« De la pluralité des mondes » de David Lewis.

Existe-t-il un monde où les ânes parlent à des dragons? En existe-t-il un autre où une version divergente de moi ne se poserait pas cette question? Existe-t-il un voire des mondes qui n’auraient aucun lien d’aucune sorte avec le nôtre? À l’heure où il n’est plus tout à fait utopique de décréter qu’une infinité de mondes autres puissent exister et qu’il est possible de trouver des hypothèses sérieuses qui appuient scientifiquement en ce sens, le questionnement philosophique de la pluralité des mondes n’est cependant pas encore exempt de toute charge polémique. Étrangement, pour certains, poser philosophiquement la question de la réalité d’autres mondes demeure farfelu…

C’est pour la théorie substantielle, et non pour la théorie métalogique que nous avons besoin des mondes possibles.

Là où David Lewis en « rajoute une couche » dans son réalisme modal c’est qu’il pose comme principes cardinaux de celui-ci son efficacité opérante et son caractère concret. Autrement dit, le réalisme modal lewissien n’est pas qu’une « simple » invention à vocation épistémique ou logique. Il est bel et bien réel et il fonctionne bel et bien.

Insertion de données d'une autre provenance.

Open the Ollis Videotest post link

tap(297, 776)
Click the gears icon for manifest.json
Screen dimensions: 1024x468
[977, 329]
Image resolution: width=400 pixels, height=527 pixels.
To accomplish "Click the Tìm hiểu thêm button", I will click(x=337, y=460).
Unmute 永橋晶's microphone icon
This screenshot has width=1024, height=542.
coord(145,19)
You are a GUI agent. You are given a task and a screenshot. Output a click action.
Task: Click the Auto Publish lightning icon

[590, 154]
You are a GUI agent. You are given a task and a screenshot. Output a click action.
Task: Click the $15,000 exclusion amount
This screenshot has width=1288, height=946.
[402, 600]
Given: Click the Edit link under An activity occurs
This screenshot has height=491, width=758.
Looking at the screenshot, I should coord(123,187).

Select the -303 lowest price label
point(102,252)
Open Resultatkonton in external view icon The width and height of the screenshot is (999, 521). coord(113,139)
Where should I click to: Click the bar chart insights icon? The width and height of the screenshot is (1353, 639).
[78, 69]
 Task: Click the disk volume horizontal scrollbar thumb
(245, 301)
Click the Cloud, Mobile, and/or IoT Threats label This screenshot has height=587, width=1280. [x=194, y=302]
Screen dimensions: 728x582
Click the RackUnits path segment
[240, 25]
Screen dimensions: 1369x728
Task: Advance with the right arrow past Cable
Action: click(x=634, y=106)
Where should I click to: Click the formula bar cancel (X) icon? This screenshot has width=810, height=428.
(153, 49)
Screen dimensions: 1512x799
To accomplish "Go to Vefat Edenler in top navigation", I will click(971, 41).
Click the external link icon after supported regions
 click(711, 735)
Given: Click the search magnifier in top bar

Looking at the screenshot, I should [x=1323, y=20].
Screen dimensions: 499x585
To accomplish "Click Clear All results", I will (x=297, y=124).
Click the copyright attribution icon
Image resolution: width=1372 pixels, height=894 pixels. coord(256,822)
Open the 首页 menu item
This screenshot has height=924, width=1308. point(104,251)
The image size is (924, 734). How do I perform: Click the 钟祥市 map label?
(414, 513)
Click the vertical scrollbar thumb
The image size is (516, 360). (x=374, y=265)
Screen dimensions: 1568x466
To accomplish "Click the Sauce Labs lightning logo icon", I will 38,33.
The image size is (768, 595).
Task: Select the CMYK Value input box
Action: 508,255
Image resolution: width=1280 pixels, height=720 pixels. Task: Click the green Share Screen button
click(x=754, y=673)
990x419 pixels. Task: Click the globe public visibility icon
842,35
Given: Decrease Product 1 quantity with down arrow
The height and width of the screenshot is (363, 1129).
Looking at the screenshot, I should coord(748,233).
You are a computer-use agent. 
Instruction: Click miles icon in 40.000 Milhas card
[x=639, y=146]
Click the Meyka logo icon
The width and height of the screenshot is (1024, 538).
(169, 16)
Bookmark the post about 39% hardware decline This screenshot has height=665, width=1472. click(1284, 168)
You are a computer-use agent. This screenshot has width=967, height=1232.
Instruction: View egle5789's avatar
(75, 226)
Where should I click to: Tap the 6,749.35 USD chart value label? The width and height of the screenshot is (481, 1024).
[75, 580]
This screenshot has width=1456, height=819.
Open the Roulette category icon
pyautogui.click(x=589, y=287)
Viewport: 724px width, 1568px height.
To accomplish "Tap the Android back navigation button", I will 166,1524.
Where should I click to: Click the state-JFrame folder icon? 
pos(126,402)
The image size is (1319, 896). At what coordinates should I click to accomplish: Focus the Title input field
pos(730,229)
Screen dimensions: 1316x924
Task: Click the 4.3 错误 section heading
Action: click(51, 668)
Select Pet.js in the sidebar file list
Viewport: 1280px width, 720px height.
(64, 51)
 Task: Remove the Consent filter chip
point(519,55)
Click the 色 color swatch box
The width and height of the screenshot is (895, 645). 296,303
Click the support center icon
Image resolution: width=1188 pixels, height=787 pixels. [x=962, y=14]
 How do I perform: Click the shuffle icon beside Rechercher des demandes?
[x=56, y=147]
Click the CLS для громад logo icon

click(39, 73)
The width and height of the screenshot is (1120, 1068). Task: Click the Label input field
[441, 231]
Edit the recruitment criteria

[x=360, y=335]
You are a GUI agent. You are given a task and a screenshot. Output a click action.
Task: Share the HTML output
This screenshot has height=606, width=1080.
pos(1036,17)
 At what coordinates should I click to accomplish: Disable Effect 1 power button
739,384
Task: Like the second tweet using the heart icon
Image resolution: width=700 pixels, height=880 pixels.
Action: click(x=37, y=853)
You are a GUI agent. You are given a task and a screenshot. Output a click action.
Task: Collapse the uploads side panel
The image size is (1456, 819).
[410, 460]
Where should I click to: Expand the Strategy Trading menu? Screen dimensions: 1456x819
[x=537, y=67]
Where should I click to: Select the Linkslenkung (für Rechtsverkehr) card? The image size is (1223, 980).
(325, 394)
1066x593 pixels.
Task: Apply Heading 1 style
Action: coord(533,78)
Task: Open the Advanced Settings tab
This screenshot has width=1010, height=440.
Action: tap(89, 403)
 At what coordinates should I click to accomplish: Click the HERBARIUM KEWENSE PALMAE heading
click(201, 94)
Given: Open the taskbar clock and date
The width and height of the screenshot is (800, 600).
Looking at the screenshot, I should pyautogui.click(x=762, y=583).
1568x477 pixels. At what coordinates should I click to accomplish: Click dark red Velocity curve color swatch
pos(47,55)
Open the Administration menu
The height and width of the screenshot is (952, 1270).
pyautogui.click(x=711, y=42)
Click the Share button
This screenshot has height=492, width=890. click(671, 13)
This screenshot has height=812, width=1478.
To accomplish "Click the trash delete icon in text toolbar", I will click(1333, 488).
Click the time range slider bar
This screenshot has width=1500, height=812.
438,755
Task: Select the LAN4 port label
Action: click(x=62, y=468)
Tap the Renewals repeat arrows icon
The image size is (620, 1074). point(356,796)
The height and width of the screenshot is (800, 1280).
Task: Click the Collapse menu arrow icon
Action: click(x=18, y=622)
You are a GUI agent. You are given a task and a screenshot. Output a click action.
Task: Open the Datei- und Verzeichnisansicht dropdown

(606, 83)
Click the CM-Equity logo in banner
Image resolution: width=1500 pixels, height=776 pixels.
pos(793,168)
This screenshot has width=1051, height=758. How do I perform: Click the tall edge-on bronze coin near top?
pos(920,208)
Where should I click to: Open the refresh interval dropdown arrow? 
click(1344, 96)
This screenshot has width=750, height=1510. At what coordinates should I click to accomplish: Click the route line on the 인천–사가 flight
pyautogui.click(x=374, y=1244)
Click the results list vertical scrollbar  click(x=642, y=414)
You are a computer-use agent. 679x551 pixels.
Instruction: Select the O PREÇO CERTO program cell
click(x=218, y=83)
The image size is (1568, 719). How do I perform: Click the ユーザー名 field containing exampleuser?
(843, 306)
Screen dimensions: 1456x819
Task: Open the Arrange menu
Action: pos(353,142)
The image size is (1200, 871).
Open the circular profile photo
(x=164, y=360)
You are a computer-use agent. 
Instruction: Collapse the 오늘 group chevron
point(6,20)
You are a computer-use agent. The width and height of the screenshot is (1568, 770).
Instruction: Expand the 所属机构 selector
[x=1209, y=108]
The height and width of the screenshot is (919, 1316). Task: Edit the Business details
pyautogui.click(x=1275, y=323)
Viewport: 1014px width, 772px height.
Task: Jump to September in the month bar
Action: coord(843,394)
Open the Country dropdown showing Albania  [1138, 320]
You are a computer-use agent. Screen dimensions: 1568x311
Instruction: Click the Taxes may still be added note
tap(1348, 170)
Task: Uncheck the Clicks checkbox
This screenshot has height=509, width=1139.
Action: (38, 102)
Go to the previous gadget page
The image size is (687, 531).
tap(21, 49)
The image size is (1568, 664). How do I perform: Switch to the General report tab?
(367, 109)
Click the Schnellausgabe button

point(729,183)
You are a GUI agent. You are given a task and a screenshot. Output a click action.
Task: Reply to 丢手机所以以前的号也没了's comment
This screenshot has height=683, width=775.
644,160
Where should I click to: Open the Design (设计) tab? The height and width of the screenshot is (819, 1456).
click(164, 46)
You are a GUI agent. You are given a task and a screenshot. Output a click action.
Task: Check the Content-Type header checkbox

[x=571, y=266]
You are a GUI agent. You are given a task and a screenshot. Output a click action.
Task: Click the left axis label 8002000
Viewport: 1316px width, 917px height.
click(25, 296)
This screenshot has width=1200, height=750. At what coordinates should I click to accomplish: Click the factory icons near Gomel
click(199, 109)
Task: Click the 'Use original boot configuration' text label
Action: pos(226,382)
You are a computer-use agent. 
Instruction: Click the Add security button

Si la causalité trans-mondaine nous semble chose compréhensible, c’est parce que, je crois, nous nous représentons la totalité de tous les mondes possibles comme un unique grand monde, et que nous sommes conduits à penser qu’il y a d’autres manières dont ce grand monde aurait pu être.

Certes foncièrement iconoclaste, le réalisme modal de David Lewis est cependant bien plus qu’une révision provocatrice des théories d’un Giordano Bruno ou d’un Leibniz. Trouvant ses origines dans les discussions autour du naturalisme philosophique des philosophes analytiques américains, tels Quine ou Kripke, l’approche de Lewis vise – pour faire simple – à profiter de l’extraordinaire fécondité intellectuelle d’une conception multi-modale sans rompre d’avec les contraintes d’un réalisme commun. Autrement dit, il est possible de croire qu’il existe une infinité de mondes et sacrifier sans souci aux modes communs d’existence de ce monde-ci. Bien loin même de contredire l’actualité du notre, une théorie réaliste de l’infinité des mondes lui apporte des outils aussi inédits qu’indispensables pour le comprendre mieux. Qu’est ce qu’un individu? Qu’est ce qu’un autre? Qu’est ce qu’une possibilité? Aux antipodes du jeu gratuit, le réalisme modal s’affirme comme une boîte à outils absolument remarquable pour explorer avec un regard régénéré de très vieilles questions.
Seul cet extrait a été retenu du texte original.